Un 2016 insieme a noi

È stato pubblicato sul sito il Magazine 2016: tutti i fatti e le foto dei dodici mesi appena trascorsi. Di seguito pubblichiamo l'editoriale del rettore; il pdf della rivista oppure chiedi la copia cartacea all'indirizzo comunicazione@barbarigo.edu.

II libri a scuola bisogna portarli, e anche fare le verifiche: possono cambiare le modalità pratiche, s’impara a scrivere temi con il computer o a utilizzare strumenti e testi digitali; si può passare dalla lavagna nera a quella interattiva, la tecnologia diventa un prezioso supporto per la didattica… ma questo è solo l’inizio!

Pensiamo che occorra andare più in là e stiamo costruendo una scuola – la nostra, il Barbarigo – che offra ancora di più. Nella logica di unire al tradizionale apprendimento formale (lezioni, libri, verifiche…) occasioni e situazioni che possano arricchire l’esperienza degli studenti e far nascere convinzioni (o almeno domande) preziose per la crescita e le scelte di ciascuno. Del resto, il tanto decantato (nei documenti ministeriali) “successo scolastico e formativo” di ogni ragazzo/a non è fatto solo di apprendimenti scolastici! Ci stanno dentro anche altre capacità e abilità, anche relazionali e “imprenditoriali”, dall’impegnativo agire in modo autonomo e responsabile al banale saper allegare un file a un messaggio mail: le famose “competenze”.

In questa ottica, da qualche anno abbiamo fatto nascere il GGB (Gruppo Giovani Barbarigo), dove i ragazzi del triennio (e anche qualche fresco maturato) possono passare serate in allegria, parlare di cose importanti, incontrare persone di valore, vivere uscite indimenticabili. E il neonato GRB (Gruppo Ragazzi Barbarigo) intende far correre sulla stessa scia i ragazzi delle Medie.

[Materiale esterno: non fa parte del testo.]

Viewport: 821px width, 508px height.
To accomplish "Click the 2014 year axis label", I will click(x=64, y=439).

E quindi le esperienze “extra” si moltiplicano: viaggi d’istruzione sempre più mirati a proposte “formative”, come il festival della Scienza di Genova; stage di ASL (alternanza scuola-lavoro) in ambienti diversi e magari lontani dalla quotidianità dei nostri adolescenti, ma stimolanti; l’adesione al progetto #ioleggoperché che ha ravvivato l’importanza del libro come strumento di crescita e confronto (e implementato la biblioteca dei ragazzi con circa 90 volumi); uscite dei più piccoli a scoprire i dinosauri o le mura di Cittadella.

Lo stesso scambio internazionale, che al Barbarigo ha già una storia collaudata, da quest’anno assume modalità nuove: oltre a essere proposto ai ragazzi di terza superiore, quindi anticipando i tempi rispetto al recente passato, porterà a incontrare altri studenti d’Europa con l’obiettivo di costruire “prodotti” nuovi e utili; e lavorando insieme in inglese. Una scommessa, una bella opportunità!

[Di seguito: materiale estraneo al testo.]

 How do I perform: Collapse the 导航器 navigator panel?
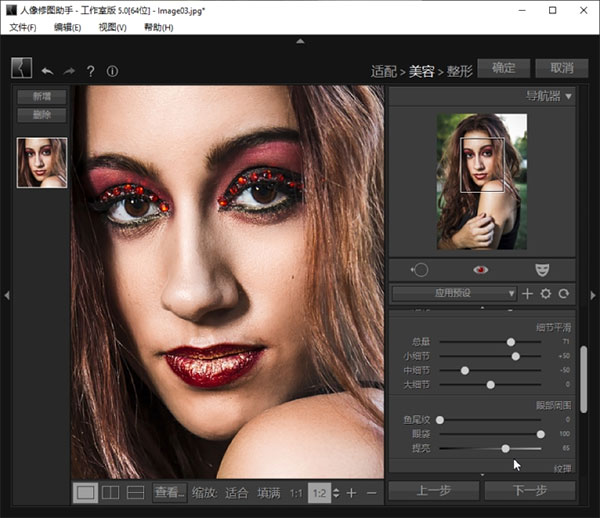tap(569, 96)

Il Barbarigo, ricco di una lunga tradizione come “scuola aperta”, vuole rapportarsi al mondo a 360°, anche grazie ai mezzi tecnologici e digitali di cui ci si è via via dotati: il sito web con oltre 136 mila pagine visitate in un anno; il canale Youtube con più di 105 mila visualizzazioni; migliaia di fans sulle pagine Facebook, Instagram e Twitter… Messaggi che corrono, emozioni che si risvegliano, contatti che vengono ripresi, collaborazioni che nascono!

Anche questo è essere “cattolici”, cioè aperti a tutti, alla mondialità, ai valori grandi della vita, ad amici occasionali o riscoperti: essere scuola dei preti (anzi, del Vescovo) non limita, ma apre gli orizzonti, favorisce le relazioni, propone avventure impensate. Anche questo è crescere, costruirsi come persone, diventare cittadini del mondo. E noi ci crediamo!